Tampoco se puede afirmar que esa descalificación proviene de los sectores más recalcitrantes de la oposición ni de la derecha mediática. Se muestra una heterogeneidad en cuanto al rechazo que habla bien a las claras de una sociedad democrática que se resiste a seguir las consignas en función de los bloques desde los que se dictan. Se ha referido a las joyas aparecidas en la caja fuerte de su despacho, como un regalo de cortesía que no tiene destino. Aquí se ha despachado con un jeroglífico de difícil interpretación. Habrá que preguntarle al que dirige su defensa a qué se refiere con esta frase misteriosa.
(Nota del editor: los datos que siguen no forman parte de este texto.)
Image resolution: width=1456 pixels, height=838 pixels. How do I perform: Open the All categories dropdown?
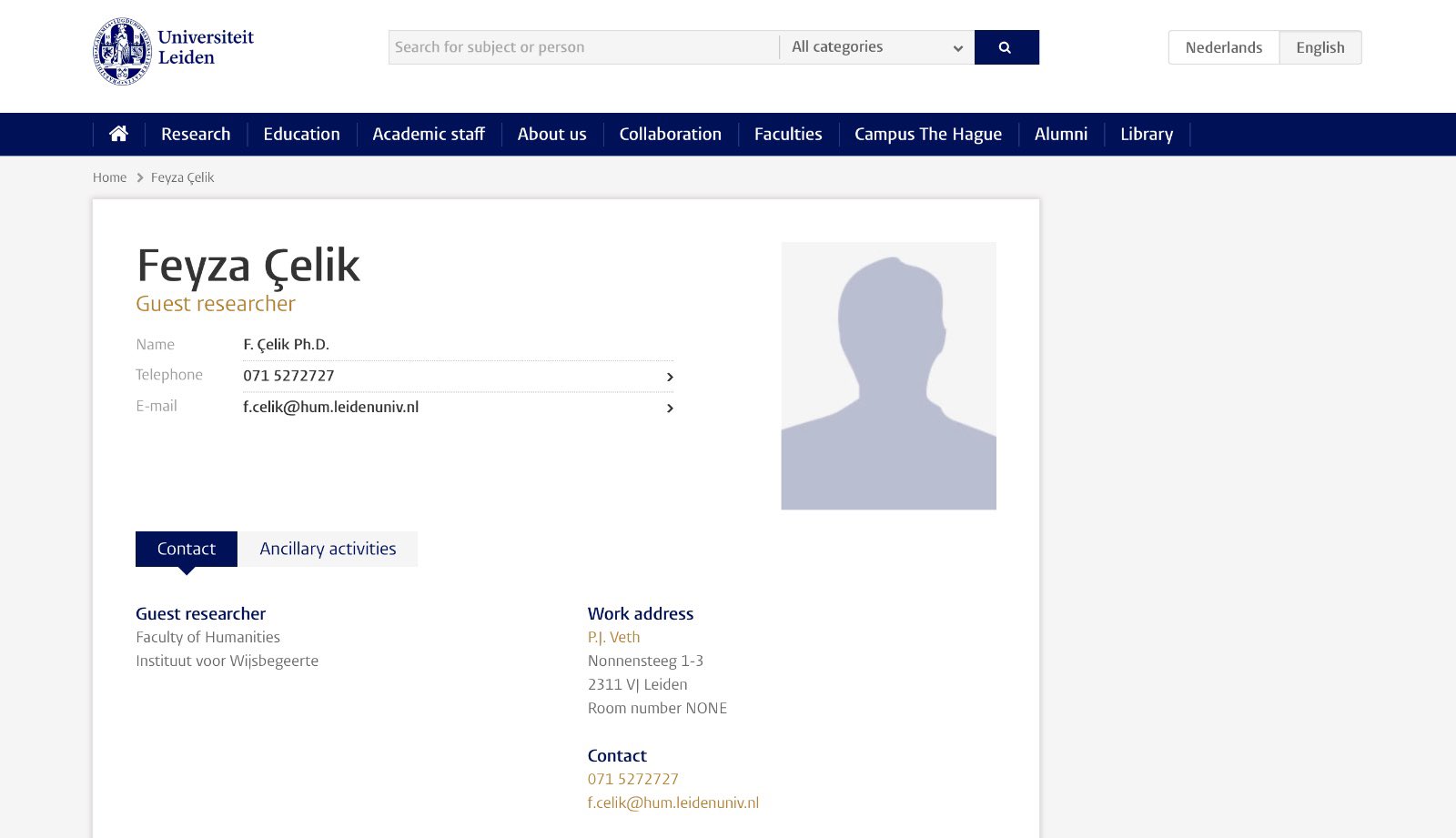click(x=876, y=47)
No voy a hacerme preguntas al respecto, ni voy a analizar las estrategias jurídicas que se siguen, incluyendo la que ha iniciado Julito Martínez y que, al parecer, es la que provoca esta intervención en TVE.
El coro de apoyadores que emplean el término contundencia en relación con el tono del entrevistador hacen sospechar algo sobre la aparición de una palabra que se ha utilizado, en los últimos casos que afectan a Ferraz y a Moncloa, para establecer un cordón sanitario que separe a los supuestos corruptos de la estructura de la organización política.
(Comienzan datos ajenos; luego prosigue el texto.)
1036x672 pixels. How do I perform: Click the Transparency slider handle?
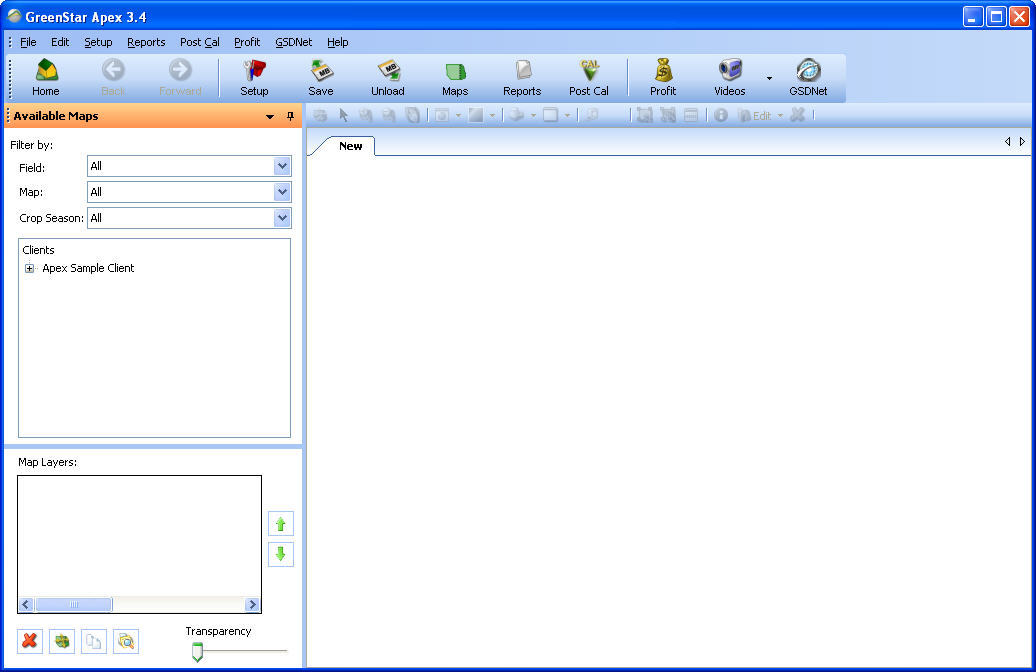tap(197, 652)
A Zapatero le han hecho entrevistas mordaces, donde no se ha empleado la palabra contundencia. Por ejemplo, las realizadas por Carlos Alsina, en Onda Cero, que han conseguido provocar un cierto grado de irritación en el expresidente. Estos periodistas que han salido a cantar las excelencias de la labor inquisidora de Javier Ruiz, conocido en el ambiente por Javierito, demuestran la intencionalidad interventora de controlar una situación preocupante por parte de las instituciones del Estado. Menos mal que ha salido en medio del humo de los incendios y del intercambio de insultos, donde un ministro aficionado a las redes y una presidenta que no se calla se han intercambiado el título de mamarrachos, cuestión esta en la que los dos parecen acertar plenamente.
Las loas a Javier Ruiz utilizando el consabido término de lo contundente, hablan bien a las claras de la preocupación que este asunto entraña en una situación de resistencia declarada para los últimos meses de la legislatura. El ambiente está enrarecido de manera extrema. El viento dejará de soplar en la misma dirección, el humo se asentará y los dueños de los gatos volverán a reencontrarse con ellos, pero este asunto de las joyas seguirá pesando como una losa porque Javier Ruiz, a pesar de las felicitaciones de sus correligionarios, no ha conseguido convencer a nadie de que su entrevistado ha mejorado la opinión que tienen los españoles de a pie sobre su gestión como coleccionista de joyas sin destino, ni como mediador en asuntos de política internacional donde la limpieza nunca ha quedado clara.
Para más inri, Venezuela anuncia su salida de la Corte Penal Internacional, coincidiendo con la misma intención que declara Marco Rubio. Esto no hay quien lo entienda. Después está Yolanda, que se trabuca ante las preguntas de los entrevistadores mientras prepara su desembarco como Secretaria General de la OIT.